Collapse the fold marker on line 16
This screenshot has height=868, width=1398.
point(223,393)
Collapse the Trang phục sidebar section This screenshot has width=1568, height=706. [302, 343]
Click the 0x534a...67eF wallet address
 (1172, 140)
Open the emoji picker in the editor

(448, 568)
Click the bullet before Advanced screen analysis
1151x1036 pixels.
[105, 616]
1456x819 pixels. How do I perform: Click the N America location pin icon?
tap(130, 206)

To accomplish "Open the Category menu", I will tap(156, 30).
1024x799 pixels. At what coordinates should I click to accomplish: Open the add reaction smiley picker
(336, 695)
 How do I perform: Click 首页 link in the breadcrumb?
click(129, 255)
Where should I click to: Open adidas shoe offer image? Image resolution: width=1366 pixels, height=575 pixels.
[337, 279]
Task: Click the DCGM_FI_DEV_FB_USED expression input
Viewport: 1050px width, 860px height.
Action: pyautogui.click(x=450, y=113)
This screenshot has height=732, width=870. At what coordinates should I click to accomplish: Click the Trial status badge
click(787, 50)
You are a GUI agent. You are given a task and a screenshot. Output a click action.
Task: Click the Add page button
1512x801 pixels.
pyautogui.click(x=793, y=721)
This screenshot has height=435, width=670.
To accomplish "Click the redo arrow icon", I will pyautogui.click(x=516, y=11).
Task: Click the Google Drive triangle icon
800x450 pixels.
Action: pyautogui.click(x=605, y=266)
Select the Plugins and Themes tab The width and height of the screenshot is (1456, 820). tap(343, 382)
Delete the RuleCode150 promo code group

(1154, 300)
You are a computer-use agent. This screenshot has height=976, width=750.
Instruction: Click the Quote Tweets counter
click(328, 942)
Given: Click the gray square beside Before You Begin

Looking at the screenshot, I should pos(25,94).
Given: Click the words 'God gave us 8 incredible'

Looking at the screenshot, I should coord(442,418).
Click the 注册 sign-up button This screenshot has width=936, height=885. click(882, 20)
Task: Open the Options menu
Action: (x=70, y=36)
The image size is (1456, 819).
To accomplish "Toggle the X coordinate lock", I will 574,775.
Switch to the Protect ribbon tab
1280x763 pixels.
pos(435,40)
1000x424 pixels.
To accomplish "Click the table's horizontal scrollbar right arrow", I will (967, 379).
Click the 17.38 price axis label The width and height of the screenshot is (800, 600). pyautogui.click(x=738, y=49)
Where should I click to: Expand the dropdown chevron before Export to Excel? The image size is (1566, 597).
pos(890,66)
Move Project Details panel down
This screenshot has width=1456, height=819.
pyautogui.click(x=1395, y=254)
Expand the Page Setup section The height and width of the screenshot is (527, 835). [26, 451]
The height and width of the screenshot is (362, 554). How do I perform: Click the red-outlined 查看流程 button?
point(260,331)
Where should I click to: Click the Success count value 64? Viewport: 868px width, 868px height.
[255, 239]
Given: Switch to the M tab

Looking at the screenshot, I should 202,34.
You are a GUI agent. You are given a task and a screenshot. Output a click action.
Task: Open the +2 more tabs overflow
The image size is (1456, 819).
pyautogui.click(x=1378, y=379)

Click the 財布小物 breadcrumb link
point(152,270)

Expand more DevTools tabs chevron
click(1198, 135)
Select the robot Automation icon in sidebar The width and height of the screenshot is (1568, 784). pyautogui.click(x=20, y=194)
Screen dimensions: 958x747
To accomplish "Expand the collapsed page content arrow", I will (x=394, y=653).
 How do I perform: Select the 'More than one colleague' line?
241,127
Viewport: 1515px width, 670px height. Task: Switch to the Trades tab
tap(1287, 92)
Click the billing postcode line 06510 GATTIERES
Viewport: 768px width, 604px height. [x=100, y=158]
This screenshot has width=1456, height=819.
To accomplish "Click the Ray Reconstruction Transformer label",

■ Exercise goal ■
Output as a JSON list of strings the lines of the material from the one containing "will tap(156, 30)." through the one containing "click(787, 50)", one string per line, blank lines omitted.

■ Task response ■
[
  "To accomplish \"Open the Category menu\", I will tap(156, 30).",
  "1024x799 pixels. At what coordinates should I click to accomplish: Open the add reaction smiley picker",
  "(336, 695)",
  " How do I perform: Click 首页 link in the breadcrumb?",
  "click(129, 255)",
  "Where should I click to: Open adidas shoe offer image? Image resolution: width=1366 pixels, height=575 pixels.",
  "[337, 279]",
  "Task: Click the DCGM_FI_DEV_FB_USED expression input",
  "Viewport: 1050px width, 860px height.",
  "Action: pyautogui.click(x=450, y=113)",
  "This screenshot has height=732, width=870. At what coordinates should I click to accomplish: Click the Trial status badge",
  "click(787, 50)"
]